Mary was listed for transplant the next day. She was listed at/near the top of the list for the region - meaning she was probably first in line, but also bringing home the point of just how sick she was. She was close to dying.
Less than 24 hours later, at 7:30am on Saturday June 10th, the Dr came in and told us they may have already found a match. Late Saturday night they took Mar for overnight surgery. As they wheeled her down the hallway to go to the OR, Mary's parents and I watched, and waved, and tried to smile to reassure her. She smiled back and gave us a thumbs up - to calm us down and because she was more prepared for this than any of us were.

Early Sunday morning the surgeon came to the waiting room, where we had "slept" as best we could, and told us the surgery was a success.
I will fast forward through the months of inpatient recovery and rehab. There were - and will be - lots of bumps along the way. Mar was inpatient for 68 days. She went through months of rehab. She had to learn to walk again. In January she had a major complication and was back on a ventilator for a few days. She’s had all kinds of ups and downs. Oh yeah, and then she was diagnosed with a type of cancer that can happen in transplant patients.

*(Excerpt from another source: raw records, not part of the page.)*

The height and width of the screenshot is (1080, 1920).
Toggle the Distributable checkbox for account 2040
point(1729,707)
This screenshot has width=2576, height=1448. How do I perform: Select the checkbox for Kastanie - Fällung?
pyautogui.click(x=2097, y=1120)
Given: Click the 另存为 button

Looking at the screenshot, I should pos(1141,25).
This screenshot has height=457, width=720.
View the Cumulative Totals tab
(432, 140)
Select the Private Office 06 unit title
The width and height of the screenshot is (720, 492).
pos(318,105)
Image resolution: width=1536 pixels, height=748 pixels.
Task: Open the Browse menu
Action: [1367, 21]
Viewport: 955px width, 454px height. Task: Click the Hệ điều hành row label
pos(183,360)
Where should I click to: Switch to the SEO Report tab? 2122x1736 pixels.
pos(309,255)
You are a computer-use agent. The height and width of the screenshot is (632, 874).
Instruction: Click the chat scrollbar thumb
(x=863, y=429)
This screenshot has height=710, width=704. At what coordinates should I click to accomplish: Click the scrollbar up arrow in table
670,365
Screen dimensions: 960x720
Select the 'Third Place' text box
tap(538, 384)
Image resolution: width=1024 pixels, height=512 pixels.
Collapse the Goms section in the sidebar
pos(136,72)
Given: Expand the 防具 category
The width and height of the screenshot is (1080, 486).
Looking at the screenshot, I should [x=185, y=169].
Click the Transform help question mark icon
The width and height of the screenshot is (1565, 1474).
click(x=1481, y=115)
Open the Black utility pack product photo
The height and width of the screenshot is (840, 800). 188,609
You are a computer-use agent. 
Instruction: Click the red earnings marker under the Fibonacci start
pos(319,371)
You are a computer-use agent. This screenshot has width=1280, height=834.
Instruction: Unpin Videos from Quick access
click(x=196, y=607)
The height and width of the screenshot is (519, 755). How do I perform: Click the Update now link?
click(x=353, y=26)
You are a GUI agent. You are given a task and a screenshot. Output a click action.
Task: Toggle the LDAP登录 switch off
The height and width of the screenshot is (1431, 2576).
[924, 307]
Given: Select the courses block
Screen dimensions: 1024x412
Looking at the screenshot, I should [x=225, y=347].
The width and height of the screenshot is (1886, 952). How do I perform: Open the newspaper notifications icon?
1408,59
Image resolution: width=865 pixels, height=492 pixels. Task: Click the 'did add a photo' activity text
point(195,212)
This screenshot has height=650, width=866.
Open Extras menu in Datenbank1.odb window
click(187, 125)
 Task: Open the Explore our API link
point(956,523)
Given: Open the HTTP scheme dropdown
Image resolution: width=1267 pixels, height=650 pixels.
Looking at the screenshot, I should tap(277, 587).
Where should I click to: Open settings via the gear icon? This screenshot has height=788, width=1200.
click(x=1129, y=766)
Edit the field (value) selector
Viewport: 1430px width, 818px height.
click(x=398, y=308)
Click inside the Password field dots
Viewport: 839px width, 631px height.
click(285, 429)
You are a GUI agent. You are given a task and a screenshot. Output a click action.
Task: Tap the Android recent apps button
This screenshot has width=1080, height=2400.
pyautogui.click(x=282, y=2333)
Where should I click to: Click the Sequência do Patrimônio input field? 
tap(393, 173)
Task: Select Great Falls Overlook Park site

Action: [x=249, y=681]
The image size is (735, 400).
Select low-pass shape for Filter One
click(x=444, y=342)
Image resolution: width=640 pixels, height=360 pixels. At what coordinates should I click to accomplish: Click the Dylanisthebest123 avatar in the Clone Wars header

But Mar is alive. She is back home with me, and our cats and rabbits. She is back to work. She’s running again (up to 6 miles!). In October we are going on a vacation to Utah where we will go HIKING. She is kicking ass.

Without the hard work and dedication of the clinical staff, the support of our friends and family, the donations that support the research and science that make it all possible, and of course the selfless decision of Mary's donor and their family, Mar would not be alive today.